Bash: file descriptors - bash

I am a Bash beginner but I am trying to learn this tool to have a job in computers one of these days.
I am trying to teach myself about file descriptors now. Let me share some of my experiments:
#!/bin/bash
# Some dummy multi-line content
read -d '' colours <<- 'EOF'
red
green
blue
EOF
# File descriptor 3 produces colours
exec 3< <(echo "$colours")
# File descriptor 4 filters colours
exec 4> >(grep --color=never green)
# File descriptor 5 is an unlimited supply of violet
exec 5< <(yes violet)
echo Reading colours from file descriptor 3...
cat <&3
echo ... done.
echo Reading colours from file descriptor 3 again...
cat <&3
echo ... done.
echo Filtering colours through file descriptor 4...
echo "$colours" >&4
echo ... done. # Race condition?
echo Dipping into some violet...
head <&5
echo ... done.
echo Dipping into some more violet...
head <&5
echo ... done.
Some questions spring to mind as I see the output coming from the above:
fd3 seems to get "depleted" after "consumption", is it also automatically closed after first use?
how is fd3 different from a named pipe? (something I have looked at already)
when exactly does the command yes start executing? upon fd declaration? later?
does yes stop (CTRL-Z or other) and restart when more violet is needed?
how can I get the PID of yes?
can I get a list of "active" fds?
very interesting race condition on filtering through fd4, can it be avoided?
will yes only stop when I exec 5>&-?
does it matter whether I close with >&- or <&-?
I'll stop here, for now.
Thanks!
PS: partial (numbered) answers are fine.. I'll put together the different bits and pieces myself.. (although a comprehensive answer from a single person would be impressive!)
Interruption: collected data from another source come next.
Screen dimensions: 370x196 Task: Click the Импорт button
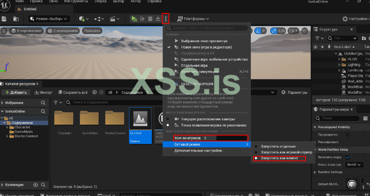point(43,92)
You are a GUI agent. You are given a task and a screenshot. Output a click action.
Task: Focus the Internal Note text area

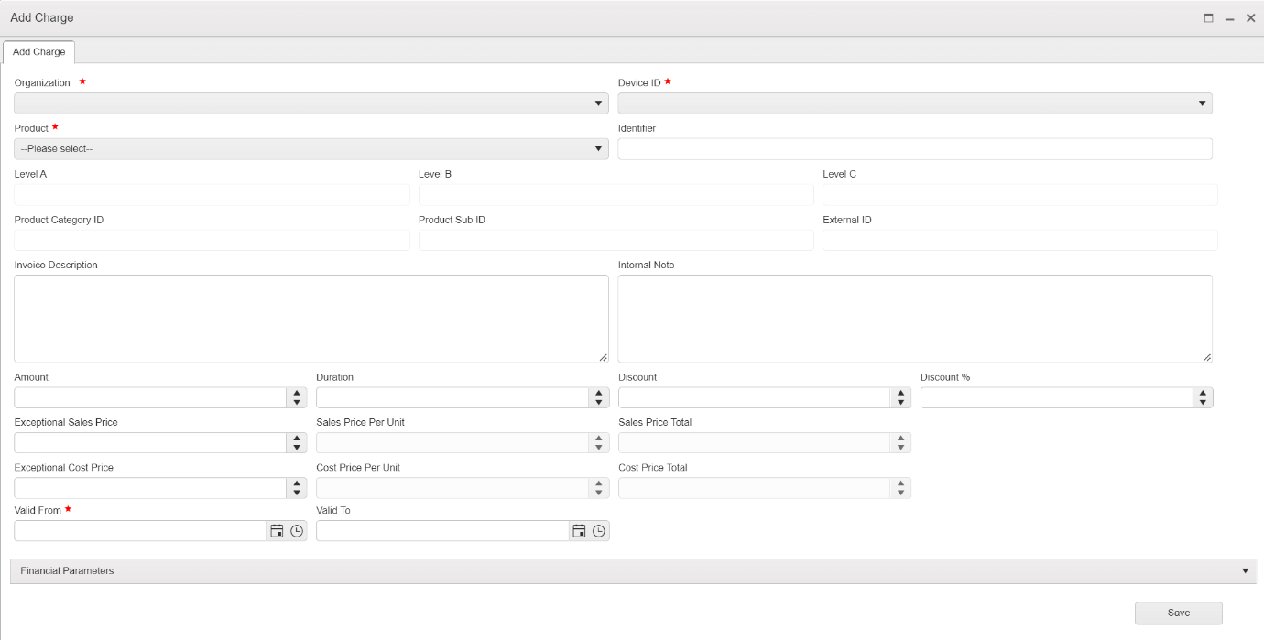point(915,319)
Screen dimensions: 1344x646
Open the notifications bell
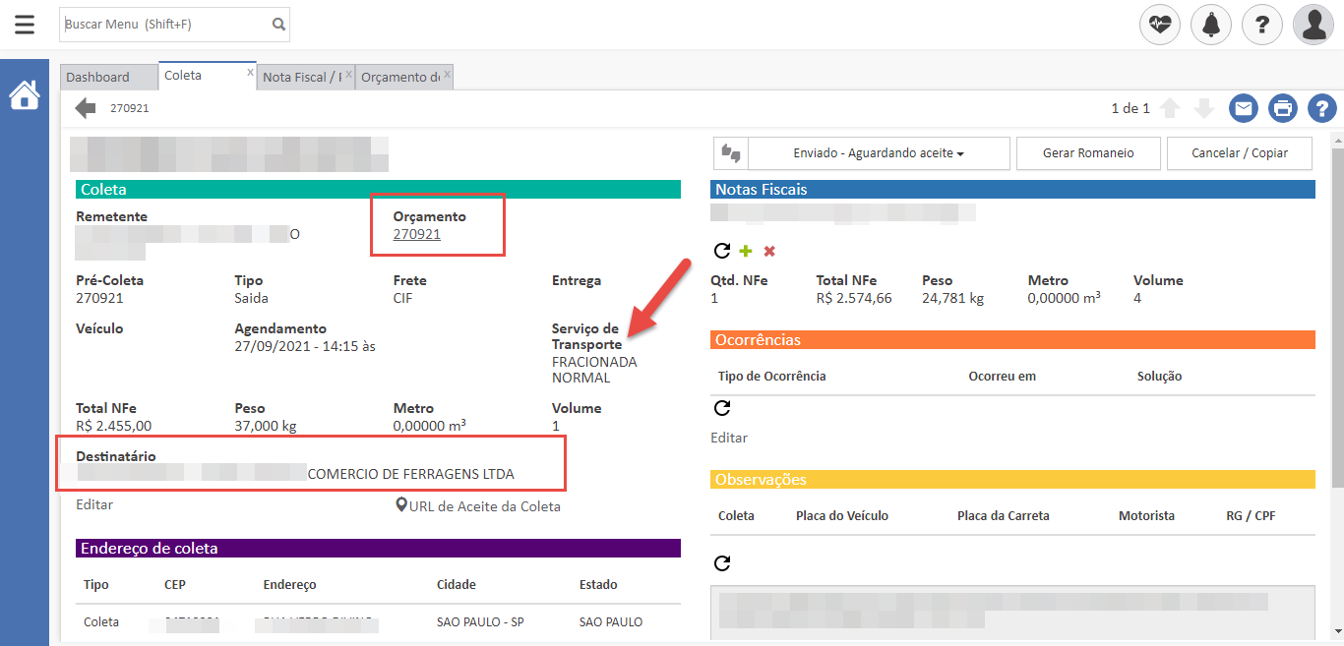1211,25
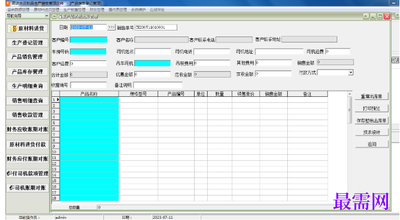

fd3 seems to get "depleted" after "consumption", is it also automatically closed after first use?
No, it is not closed. This is due to the way exec works. In the mode in which you have used exec (without arguments), its function is to arrange the shell's own file descriptors as requested by the I/O redirections specified to itself, and then leave them that way until the script terminated or they are changed again later.
Later, cat receives a copy of this file descriptor 3 on its standard input (file descriptor 0). cat's standard input is implicitly closed when cat exits (or perhaps, though unlikely, cat closes it before it exists, but that doesn't matter). The original copy of this file, which is the shell's file descriptor 3, remains. Although the actual file has reached EOF and nothing further will be read from it.
how is fd3 different from a named pipe? (something I have looked at already)
The shell's <(some command) syntax (which is not standard bourne shell syntax and I believe is only available in zsh and bash, by the way) might actually be implemented using named pipes. It probably isn't under Linux because there's a better way (using /dev/fd), but it probably is on other operating systems.
So in that sense, this syntax may or may not be a helper for setting up named pipes.
when exactly does the command yes start executing? upon fd declaration? later?
As soon as the <(yes violet) construct is evaluated (which happens when the exec 5< <(yes violet) is evaluated).
does yes stop (CTRL-Z or other) and restart when more violet is needed?
No, it does not stop. However, it will block soon enough when it starts producing more output than anything reading the other end of the pipe is consuming. In other words, the pipe buffer will become full.
how can I get the PID of yes?
Good question! $! appears to contain it immediately after yes is executed. However there seems to be an intermediate subshell and you actually get the pid of that subshell. Try <(exec yes violet) to avoid the intermediate process.
can I get a list of "active" fds?
Not from the shell. But if you're using an operating system like Linux that has /proc, you can just consult /proc/self/fd.
very interesting race condition on filtering through fd4, can it be avoided?
To avoid it, you presumably want to wait for the grep process to complete before proceeding through the script. If you obtain the process ID of that process (as above), I think you should be able to wait for it.
will yes only stop when I exec 5>&-?
Yes. What will happen then is that yes will continue to try to produce output forever but when the other end of the file descriptor is closed it will either get a write error (EPIPE), or a signal (SIGPIPE) which is fatal by default.
does it matter whether I close with >&- or <&-?
No. Both syntaxes are available for consistency's sake.

Related

Why use "<&3", "3&-" and "3</file" in a bash while loop? And what does it actually do?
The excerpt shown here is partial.